● Source material:

_ _ _ _

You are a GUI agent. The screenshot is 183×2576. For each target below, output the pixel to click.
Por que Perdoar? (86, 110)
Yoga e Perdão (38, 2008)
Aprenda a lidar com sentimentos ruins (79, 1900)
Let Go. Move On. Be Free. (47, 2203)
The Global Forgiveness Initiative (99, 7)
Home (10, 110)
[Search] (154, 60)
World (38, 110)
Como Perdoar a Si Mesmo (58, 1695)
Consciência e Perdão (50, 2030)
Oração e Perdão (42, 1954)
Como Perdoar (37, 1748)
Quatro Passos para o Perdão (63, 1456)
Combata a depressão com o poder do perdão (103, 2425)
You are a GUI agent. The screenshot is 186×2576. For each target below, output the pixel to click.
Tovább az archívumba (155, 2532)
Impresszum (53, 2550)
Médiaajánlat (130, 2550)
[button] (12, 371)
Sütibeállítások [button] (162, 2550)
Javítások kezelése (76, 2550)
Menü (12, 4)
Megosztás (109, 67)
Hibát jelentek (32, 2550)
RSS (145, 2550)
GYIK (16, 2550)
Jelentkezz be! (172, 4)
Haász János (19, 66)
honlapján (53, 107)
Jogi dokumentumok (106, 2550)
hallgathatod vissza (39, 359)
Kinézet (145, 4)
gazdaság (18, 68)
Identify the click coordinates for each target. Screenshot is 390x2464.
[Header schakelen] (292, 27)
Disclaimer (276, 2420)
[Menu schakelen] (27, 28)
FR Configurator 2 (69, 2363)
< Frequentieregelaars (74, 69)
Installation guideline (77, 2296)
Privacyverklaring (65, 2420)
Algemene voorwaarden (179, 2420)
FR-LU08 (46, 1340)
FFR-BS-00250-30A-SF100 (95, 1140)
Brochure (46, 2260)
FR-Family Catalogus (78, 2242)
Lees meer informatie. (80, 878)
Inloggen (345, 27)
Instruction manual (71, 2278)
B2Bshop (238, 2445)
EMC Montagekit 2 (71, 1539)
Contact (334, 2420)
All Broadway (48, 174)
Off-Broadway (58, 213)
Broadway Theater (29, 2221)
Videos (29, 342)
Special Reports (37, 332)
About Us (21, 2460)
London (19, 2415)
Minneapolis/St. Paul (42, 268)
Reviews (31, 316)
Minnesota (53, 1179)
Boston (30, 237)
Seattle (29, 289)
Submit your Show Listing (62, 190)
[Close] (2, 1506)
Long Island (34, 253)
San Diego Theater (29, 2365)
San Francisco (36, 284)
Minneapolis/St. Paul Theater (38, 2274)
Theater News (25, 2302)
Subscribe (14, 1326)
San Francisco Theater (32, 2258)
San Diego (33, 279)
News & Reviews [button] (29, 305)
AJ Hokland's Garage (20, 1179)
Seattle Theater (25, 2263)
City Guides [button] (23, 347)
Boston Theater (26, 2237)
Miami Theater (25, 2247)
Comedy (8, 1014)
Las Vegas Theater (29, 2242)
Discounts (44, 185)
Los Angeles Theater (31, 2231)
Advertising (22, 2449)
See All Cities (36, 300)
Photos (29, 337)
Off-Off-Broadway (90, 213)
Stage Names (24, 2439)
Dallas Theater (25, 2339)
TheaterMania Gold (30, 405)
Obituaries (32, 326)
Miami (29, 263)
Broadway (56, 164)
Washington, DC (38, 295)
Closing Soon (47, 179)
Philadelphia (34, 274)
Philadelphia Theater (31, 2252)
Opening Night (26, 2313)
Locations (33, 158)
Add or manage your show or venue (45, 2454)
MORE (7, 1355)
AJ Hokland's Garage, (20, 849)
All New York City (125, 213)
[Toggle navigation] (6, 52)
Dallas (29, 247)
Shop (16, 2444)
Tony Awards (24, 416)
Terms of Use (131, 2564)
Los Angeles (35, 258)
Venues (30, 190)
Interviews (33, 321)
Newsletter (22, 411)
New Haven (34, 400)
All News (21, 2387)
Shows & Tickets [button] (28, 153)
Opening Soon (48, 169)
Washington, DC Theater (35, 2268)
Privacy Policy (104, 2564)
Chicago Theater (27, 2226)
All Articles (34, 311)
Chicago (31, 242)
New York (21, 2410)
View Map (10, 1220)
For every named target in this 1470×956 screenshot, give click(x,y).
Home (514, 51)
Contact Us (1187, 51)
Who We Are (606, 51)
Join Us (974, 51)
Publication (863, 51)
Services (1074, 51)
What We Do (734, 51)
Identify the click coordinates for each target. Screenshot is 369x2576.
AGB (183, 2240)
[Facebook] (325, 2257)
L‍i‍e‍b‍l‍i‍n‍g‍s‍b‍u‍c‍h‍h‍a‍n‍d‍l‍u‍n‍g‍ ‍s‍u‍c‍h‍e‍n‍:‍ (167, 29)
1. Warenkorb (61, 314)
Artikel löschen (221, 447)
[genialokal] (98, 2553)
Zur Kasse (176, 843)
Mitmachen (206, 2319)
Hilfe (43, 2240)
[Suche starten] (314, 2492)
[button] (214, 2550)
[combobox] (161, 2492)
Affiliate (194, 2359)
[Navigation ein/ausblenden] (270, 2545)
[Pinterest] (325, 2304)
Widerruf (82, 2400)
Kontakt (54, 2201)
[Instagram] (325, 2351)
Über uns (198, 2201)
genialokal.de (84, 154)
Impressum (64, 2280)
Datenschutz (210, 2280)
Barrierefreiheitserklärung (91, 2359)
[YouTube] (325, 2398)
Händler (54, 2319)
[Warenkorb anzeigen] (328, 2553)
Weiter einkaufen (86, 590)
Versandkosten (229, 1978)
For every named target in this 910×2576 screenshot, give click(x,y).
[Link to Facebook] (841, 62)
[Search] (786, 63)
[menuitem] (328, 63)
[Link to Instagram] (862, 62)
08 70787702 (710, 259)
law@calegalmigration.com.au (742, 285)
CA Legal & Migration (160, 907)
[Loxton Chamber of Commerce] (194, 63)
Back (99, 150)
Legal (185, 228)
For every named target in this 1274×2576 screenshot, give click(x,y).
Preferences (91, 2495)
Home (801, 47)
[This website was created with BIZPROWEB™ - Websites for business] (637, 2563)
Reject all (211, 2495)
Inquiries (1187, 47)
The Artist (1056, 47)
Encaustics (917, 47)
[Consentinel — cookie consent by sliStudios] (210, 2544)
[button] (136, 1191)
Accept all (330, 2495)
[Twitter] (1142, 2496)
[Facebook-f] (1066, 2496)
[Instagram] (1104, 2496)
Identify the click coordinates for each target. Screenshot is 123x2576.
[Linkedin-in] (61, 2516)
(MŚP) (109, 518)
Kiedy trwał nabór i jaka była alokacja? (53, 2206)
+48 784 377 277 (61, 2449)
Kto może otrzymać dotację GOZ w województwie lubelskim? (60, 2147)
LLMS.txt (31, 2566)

_ _ _ _

● What needs to be done:
All lines above from the one holding "Screenshot is 369x2576." to the one holding "[Pinterest] (325, 2304)", inclusive, are to be copied exactly; no other line is wanted.

● Response to this exercise:
Identify the click coordinates for each target. Screenshot is 369x2576.
AGB (183, 2240)
[Facebook] (325, 2257)
L‍i‍e‍b‍l‍i‍n‍g‍s‍b‍u‍c‍h‍h‍a‍n‍d‍l‍u‍n‍g‍ ‍s‍u‍c‍h‍e‍n‍:‍ (167, 29)
1. Warenkorb (61, 314)
Artikel löschen (221, 447)
[genialokal] (98, 2553)
Zur Kasse (176, 843)
Mitmachen (206, 2319)
Hilfe (43, 2240)
[Suche starten] (314, 2492)
[button] (214, 2550)
[combobox] (161, 2492)
Affiliate (194, 2359)
[Navigation ein/ausblenden] (270, 2545)
[Pinterest] (325, 2304)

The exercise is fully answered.